Inscape
>> Tuesday, September 3, 2019
BEHIND THE SCENES
Alfred P. Dizon
(Yours Truly would like
to reprint this article by Freddie G. Mayo one of the prolific feature writers and
broadcast journalists of Baguio some decades ago. A former staff of mayors who
helped pioneer the city information office, we had the honor of working with
him in the now defunct Baguio Daily Vibrations in 1989. He died in New York in
1997.)
***
“Dummy swords
shred morning glory,
Of children
at play
Among the
ruins of man……….”
From Session
road. This article is memory. It is neither history nor autobiography. It is
fragmentary, personal and existential. It is also true.
A
spinster-aunt, recently dead, told me that my grandfather plowed rice paddies
in Bauang. Struck by many fabulous stories about Baguio, he came to make his
fortune as a young man.
He served as
catechist with the Belgian missionaries in Itogon, was employed as a roomboy at
the old Pine Hotel, was eventually promoted to the position of cashier, and
then went into the private business. My paternal grandfather met him in Itogon
where she also taught catechism. From union, my father, two aunts and four
uncles were born.
My first
memory was living in a small room in the second storey of a house made of rusty
GI sheets situated roughly at the back of the Plaza Theater. My second was a
visit to my grandfather’s place at Campo Filipino, also a ram shackled
construction made of salvaged lumber and GI sheets. My third was being raised
on the shoulders of my father on the sidewalk fronting Session Theater to view
a parade. It must have been July 4, 1946: the marchers were mostly soldiers in
stiff khaki uniforms.
Like my
grandfather’s relatives, my father decided that the most expedient was to
survive after the war was to go to business. He became a cloth merchant.

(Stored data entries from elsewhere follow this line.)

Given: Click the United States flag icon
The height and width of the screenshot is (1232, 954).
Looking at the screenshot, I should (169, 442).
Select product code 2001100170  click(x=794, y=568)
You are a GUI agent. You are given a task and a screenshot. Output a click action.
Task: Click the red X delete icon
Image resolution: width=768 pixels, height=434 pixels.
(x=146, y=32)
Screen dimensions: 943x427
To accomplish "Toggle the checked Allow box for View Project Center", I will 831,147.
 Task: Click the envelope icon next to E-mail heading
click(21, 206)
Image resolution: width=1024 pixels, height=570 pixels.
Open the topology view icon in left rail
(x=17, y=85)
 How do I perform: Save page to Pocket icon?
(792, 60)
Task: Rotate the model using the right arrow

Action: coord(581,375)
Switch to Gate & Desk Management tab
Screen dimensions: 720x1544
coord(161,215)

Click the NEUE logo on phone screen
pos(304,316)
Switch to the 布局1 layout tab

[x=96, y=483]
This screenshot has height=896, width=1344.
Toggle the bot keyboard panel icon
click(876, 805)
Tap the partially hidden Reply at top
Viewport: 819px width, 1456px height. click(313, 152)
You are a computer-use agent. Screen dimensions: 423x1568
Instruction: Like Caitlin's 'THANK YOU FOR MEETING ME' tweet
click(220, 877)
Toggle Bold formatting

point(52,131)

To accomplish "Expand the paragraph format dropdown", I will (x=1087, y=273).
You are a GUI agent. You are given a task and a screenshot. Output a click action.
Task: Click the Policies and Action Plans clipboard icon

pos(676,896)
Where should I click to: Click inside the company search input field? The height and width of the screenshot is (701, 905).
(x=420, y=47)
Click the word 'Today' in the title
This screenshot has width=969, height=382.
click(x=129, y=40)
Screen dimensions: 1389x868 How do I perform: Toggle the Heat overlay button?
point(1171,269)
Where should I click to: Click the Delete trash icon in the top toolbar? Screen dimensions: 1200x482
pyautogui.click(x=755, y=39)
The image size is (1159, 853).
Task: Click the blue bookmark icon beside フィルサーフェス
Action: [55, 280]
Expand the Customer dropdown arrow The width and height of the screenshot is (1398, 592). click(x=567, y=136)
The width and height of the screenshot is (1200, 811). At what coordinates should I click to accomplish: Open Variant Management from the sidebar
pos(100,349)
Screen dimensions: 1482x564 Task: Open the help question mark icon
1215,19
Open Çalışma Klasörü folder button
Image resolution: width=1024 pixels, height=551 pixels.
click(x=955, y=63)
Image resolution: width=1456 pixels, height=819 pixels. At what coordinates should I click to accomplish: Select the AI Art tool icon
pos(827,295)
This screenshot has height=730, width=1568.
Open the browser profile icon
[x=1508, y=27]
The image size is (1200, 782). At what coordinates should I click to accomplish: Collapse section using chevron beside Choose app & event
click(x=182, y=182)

I
remember him putting up three stalls at the dry goods section, converting the
natives that frequent our stalls for a sip of Naguilian basi to the virtues of
Khaki and denims; postponing payment to the Chinaman who always seemed to be
there.
I must have
been a queer bird during those early days. The wide basin of my childhood was
spent in the shove and scuffle of the street urchins at the City Market; the
equally wide circle of this basin among children of a different breed and
temper.
After the war,
the market was a makeshift as the rest of the city. The tobacconists were house
in the old stone building; lowland vegetables mingled with cabbage and potatoes
at the open market at the corner of Abanao and Magsaysay Street, and dry good
sections have the side of Zanlueta Street and Kayang Street extension. We hired
comics at Dicang’s and Mrs. Zarate’s store just below the market office. Only
the shoe section remains in its place to this day.
School
pleasant. There was this movie by Walt Disney we saw free, Bambi, with all of
us on our haunches on the floor. The girls were always giving us boys candies
and such.
The first
teacher I could vividly remember was a Penguin, a Belgian nun whom everybody
address as mother Birthing, and who watched us sharply as we groped down the
dunk and dark staircase that led us to our grade I classroom. They must have
been what the early Christians called catacomb.
The second
was a Filipina nun, sister Carmencita, whom I still see running around without
her veil, getting things done. She was always giving us cookies, letting us
play with a lot of toys. Even when we didn’t want to, she let our head lie on a
low table for a mid morning nap. We didn’t fall asleep though.
Our room was
just below the kitchen grills, with our small noses press on the cold wood, we
still could smell the warm and delicious odors of the sisters dinner cooking.
We played
tag, red rover, prisoner’s base, soft ball, rugby football at the school. At
the market, my playmates were more boisterous and adventurous. We fought each
other over practically everything. We probe small piles of sand for rubber
bands, knocked marbles on concrete walls, engaged each other for decks of
Captain Marble, Phantom and Tarzan cards, hit rows and rows of
bottle cups and horded them in empty ammo barrels.
We have
wrestling matches on the slope of Camp Allen, boxing matches everywhere we can
assemble, mock-wars with the children of the military, each camp armed with
sling shots and shared morning glory or twisted wire, running wars at Burnham
Park where we also peeled “paper-erasers” trees and dipped the green acorns of
the Alnus in salt appetizers.
From the old
house at Campo Filipino, we joined other immigrants to a relatively new
district at the far side of Aurora hill. With my playmates at the market gone,
I have more time to myself. When the neighbor who grew, we were back at our old
games but this times it was baseball, first fights, sling shots and stones.
We raided
camote, sayote, and pineapple patches in the Busol watershed, in Ambiong, and
down the valley behind the Don Bosco parish. At school, on the other side of
the city, we became suddenly, interested in Doctor Doolittle, Heidi, little
Lord Fauntleroy, puppet making, painting and tennis.
One of my
classmates has a pet crocodile which we visited frequently at their farm in
Irisan. Another girl had a complete set of rover boys and Nancy Drew mysteries
which we all devoured privately.
Sometimes, I
had to walk all the way home. I had nothing else to do but to walk home. I
never met someone who wanted to fight, and whenever I saw anyone at play, I
either stopped to watch them or join in their game.
Except for
the Laperal building, there were no imposing sights. The Baguio cathedral,
Dominican Hill, and Mirador seemed to have always been there.
I remember
city hall where it was housed soon after the war, at the Zarate’s residence at
the edge of Burnham Park. I did not watch it climb to its present location.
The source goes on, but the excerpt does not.